Wann und warum trat sie in Ihr Leben?

Charly begleitet mich schon sehr lange. Wie lange genau, kann ich nicht sagen, aber es sind mindestens fünfzehn Jahre. Eines Tages war sie da und mir war sofort klar, dass sie zur Serienfigur taugt. Jahrelang existierte sie nur als Phantom in meinem Kopf, weil andere Projekte wichtiger waren, aber dann kam die Anfrage, einen Nürnberg-Krimi zu schreiben, und sie bekam ihre Chance. Es hat dann trotzdem noch einige Jahre gedauert, bis der erste Krimi mit ihr entstand, denn aus dem ersten Krimi-Projekt wurde nichts.

Charly hat ja schon einiges hinter sich – die Witwe eines Polizisten war ursprünglich selbst als Kommissarin tätig, bevor sie sich aus Mobbinggründen für einen anderen Berufsweg entschied.
Haben Sie Ihr aus dramaturgischen Gründen dieses Schicksal angedeihen lassen oder basiert das auf Erkenntnissen durch persönliche Recherchen?

Weder noch. Es sind die Erfahrungen eines Freundes, der einen mobbenden Kollegen hatte. Ich arbeitete zu der Zeit gerade an den Kurzgeschichten für die Anthologie „High Noon in München“ und brauchte einen neuen Text. Charly bot sich an und bekam Leander verpasst. Dass das den Grundstein für den Umzug nach Nürnberg legte, war mehr glückliche Fügung als echte Planung.

Tatsächlich gibt es in der Kriminalliteratur deutlich mehr weibliche Ermittlerinnen als Bodyguards, insofern ist die Figur auf jeden Fall eine Bereicherung für die Krimilandschaft.
Was würde Sie selbst an einem solchen Job reizen?

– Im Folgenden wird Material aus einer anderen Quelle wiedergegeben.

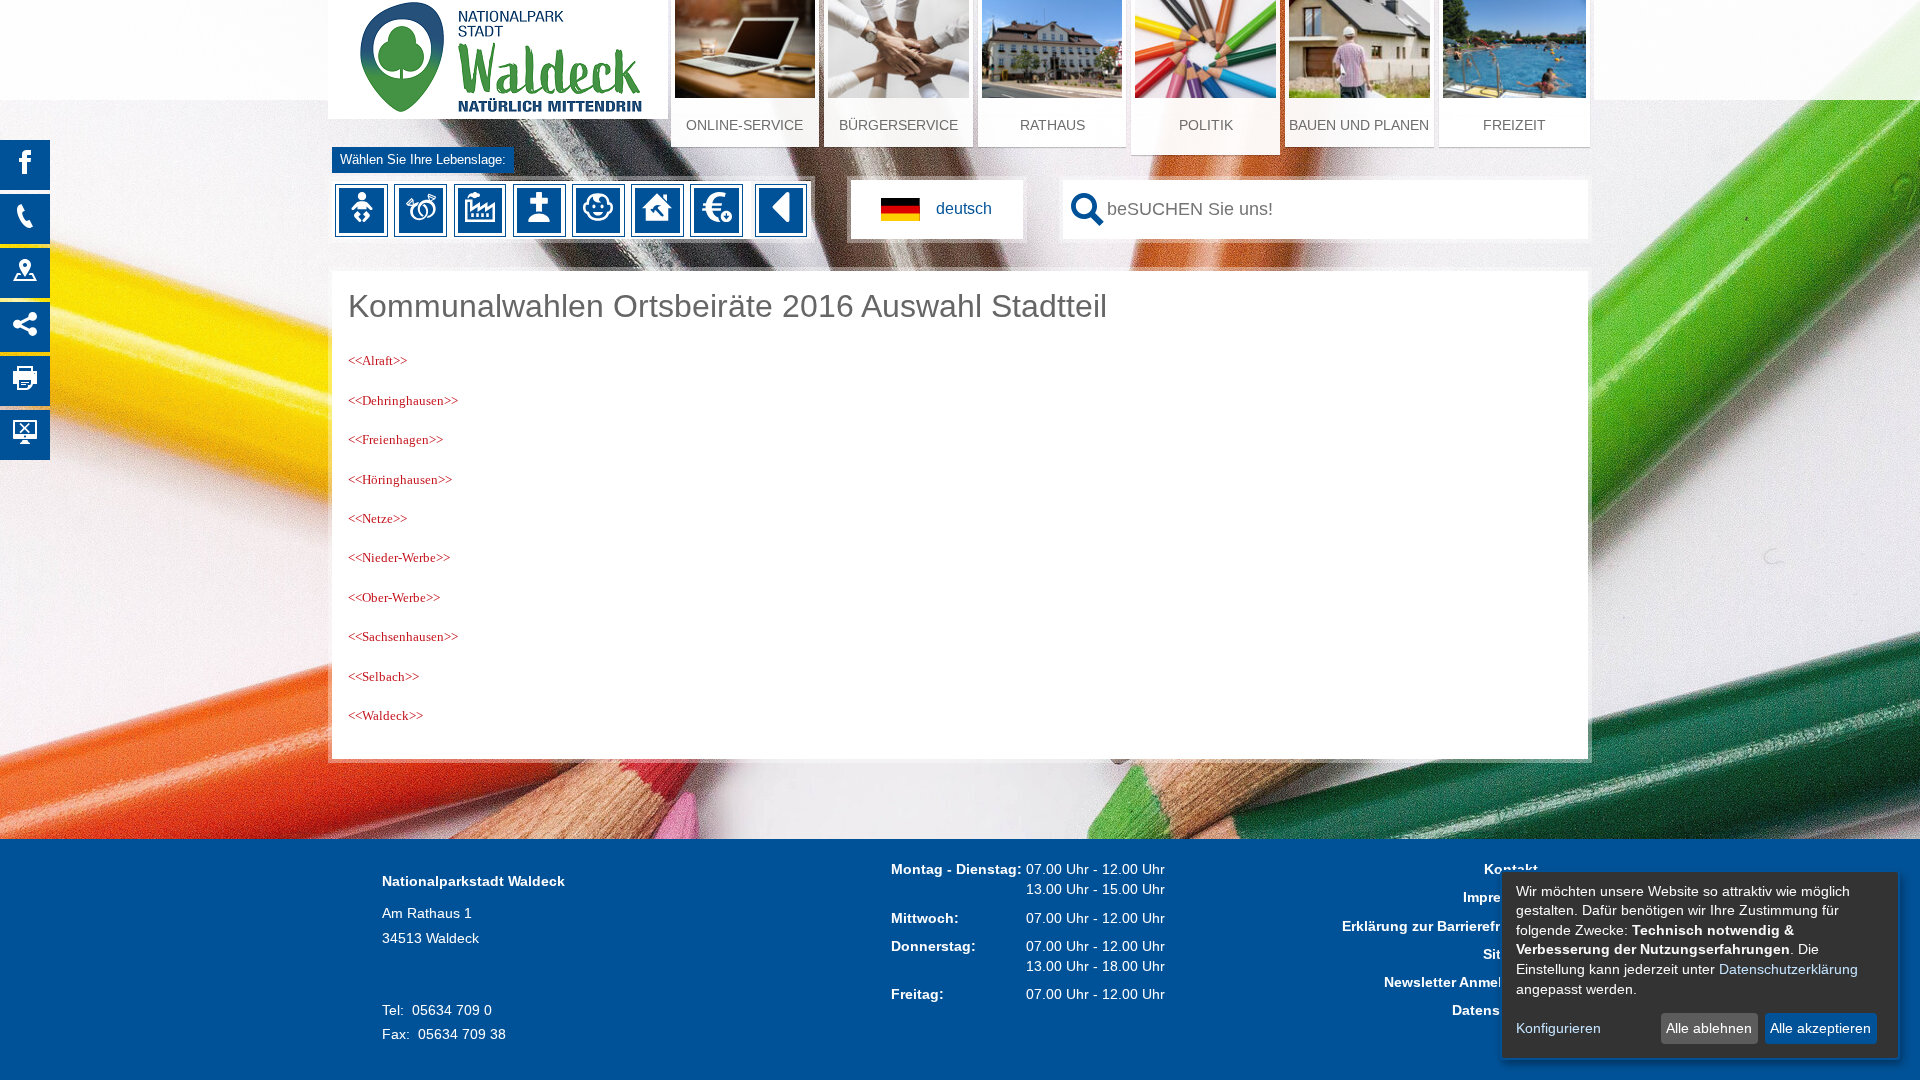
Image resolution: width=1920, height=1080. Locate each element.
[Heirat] (421, 210)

Vielen Dank! Ich bin mir nicht sicher, ob ich den Job wirklich machen möchte. Er ist mit sehr viel Nichtstun verbunden, gleichzeitig muss man immer wachsam sein. Geduld ist nicht gerade meine herausragendste Eigenschaft, ich wäre also vermutlich keine gute Personenschützerin. Und die Nähe zu der zu beschützenden Person wäre auf Dauer auch nichts für mich.

Darüber schreiben finde ich jedoch sehr faszinierend.

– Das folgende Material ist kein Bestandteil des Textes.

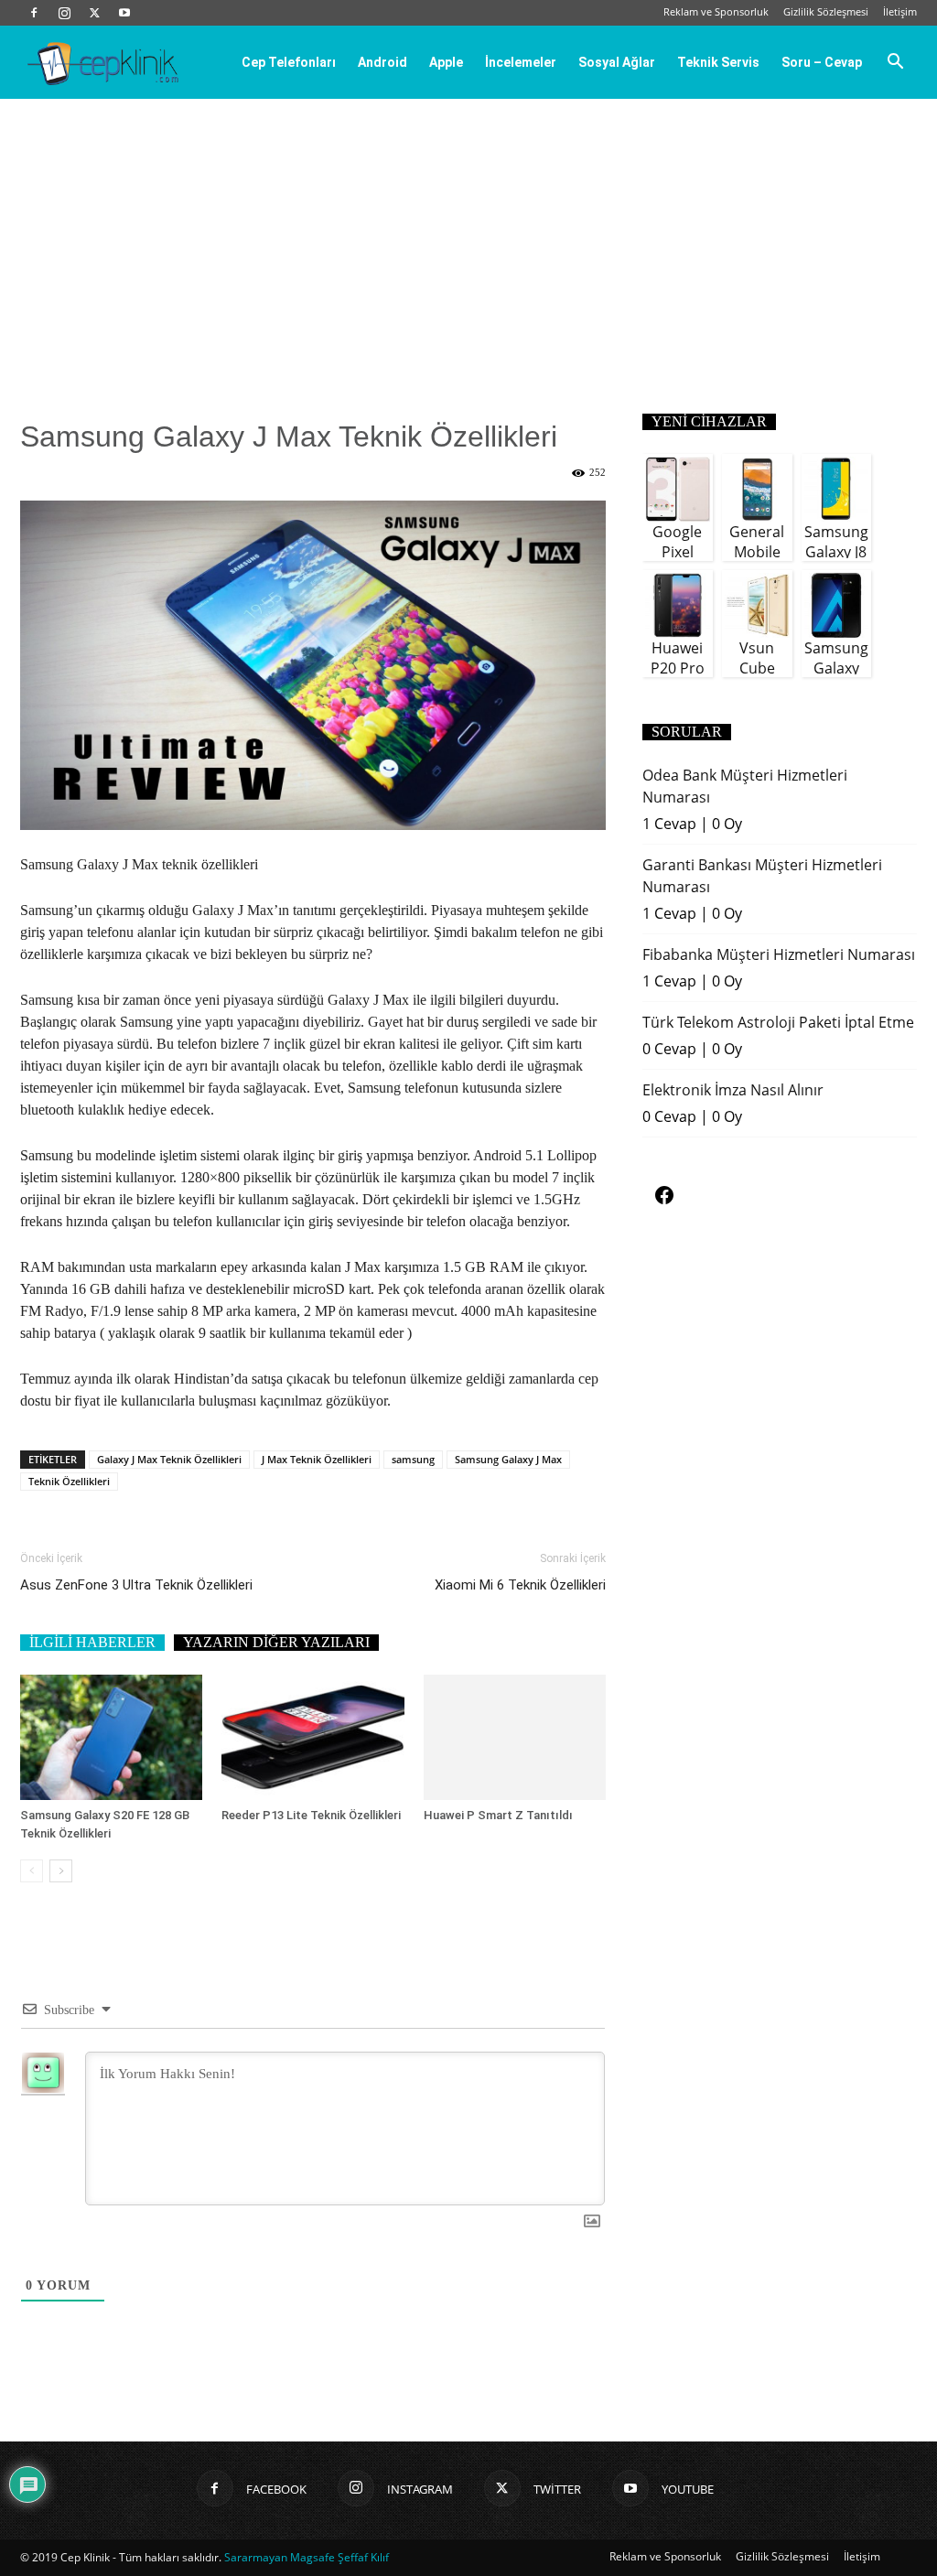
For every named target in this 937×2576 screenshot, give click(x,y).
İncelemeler (520, 62)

Hat Billie Rubin trotzdem spezielle Fähigkeiten, die sie für diese Tätigkeit qualifizieren würden? Kampfsporterfahrung vielleicht?

Ha! Das ist etwas, was Charlotte und mich unterscheidet: Ich bin absolut unsportlich! Uns gemein ist eine gewisse Trägheit, die Charly zwangsläufig überwinden muss, um nicht ständig vermöbelt zu werden.
Ich muss jedoch zugeben, dass ich durch die Krimis durchaus auf den Geschmack kommen könnte – wäre da nicht ein kaputtes Knie, das sowohl Joggen als auch Kampfsport unmöglich macht.

Um noch einmal auf „Böse Barden“ zurückzukommen: Schön ist ja, dass auch Charly sich in viele Aspekte dieser „jungen“ Musikrichtung erst einarbeiten muss und auf diesem Weg ihre Leserschaft mitnimmt, ohne zu viel Grundwissen vorauszusetzen.
Was hat Sie bei und nach der Recherche in diesem Genre am meisten beeindruckt?

Dass es eine unglaubliche Bandbreite gibt. Leute, die HipHop nur aus dem Radio und von den Schlagzeilen kennen, denken, es gibt nur Rapper wie Bushido, Sido und Co. Aber da ist so viel mehr, und es lohnt sich wirklich, hinter die Fassade zu schauen.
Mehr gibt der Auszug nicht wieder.